The Dominion Mandate is God’s original commission to humanity in Genesis 1:28: "Be fruitful, and multiply, and replenish the earth, and subdue it: and have dominion over the fish of the sea, and over the fowl of the air, and over every living thing that moveth upon the earth." This is not a license for exploitation but a commission for stewardship under God. Psalm 8:5-6 celebrates: "For thou hast made him a little lower than the angels, and hast crowned him with glory and honour. Thou madest him to have dominion over the works of thy hands." Dominion is exercised rightly when conformed to God’s character — fruitfully, multiplicatively, productively, with care for what is ruled. The mandate is renewed to Noah (9:1-7) and fulfilled finally in Christ.
Sovereign authority; supreme jurisdiction; the power of governing and controlling.
DOMIN'ION, n. 1. Sovereign or supreme authority. 2. Power to direct, control, use and dispose. Webster understood dominion as rightful authority, not arbitrary power.
• Genesis 1:28 — "Be fruitful and multiply and fill the earth and subdue it."

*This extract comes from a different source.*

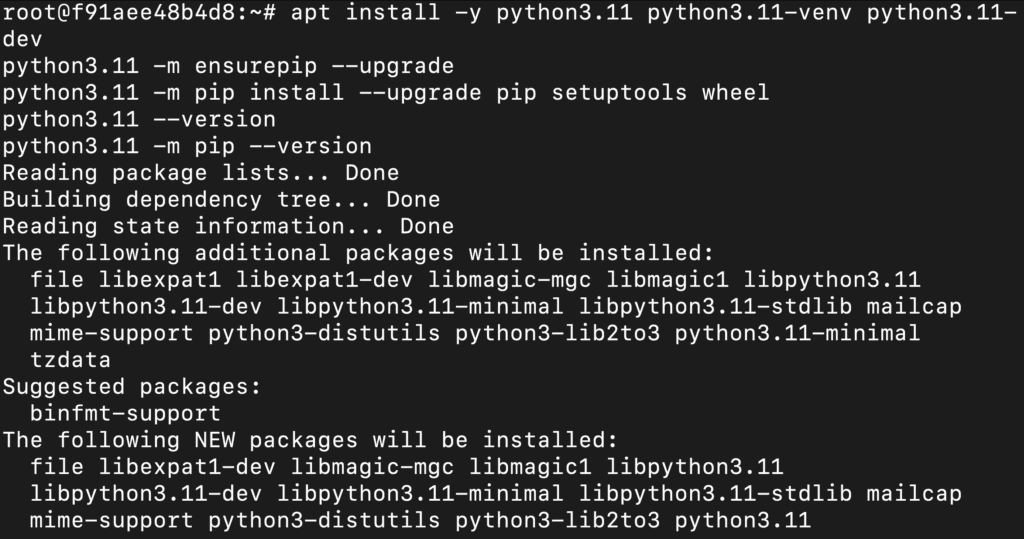This screenshot has width=1024, height=539.
Task: Click the 'following NEW packages' header line
Action: coord(310,439)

• Psalm 8:5-6 — "You have given him dominion over the works of your hands."
• Genesis 2:15 — "The LORD God put Him in the garden to work it and keep it."
Used to justify exploitation or rejected as the root of environmental destruction.
Environmentalists blame dominion theology for ecological destruction, ignoring Genesis 2:15's stewardship mandate. Some Christians use it to justify unchecked resource extraction. Both errors miss the point: dominion means responsible stewardship under God — imaging His care for creation, not rapacious consumption.
• "The dominion mandate is not a license to exploit but a commission to steward."
• "Environmental stewardship is not a liberal agenda — it is a creation mandate given before the Fall."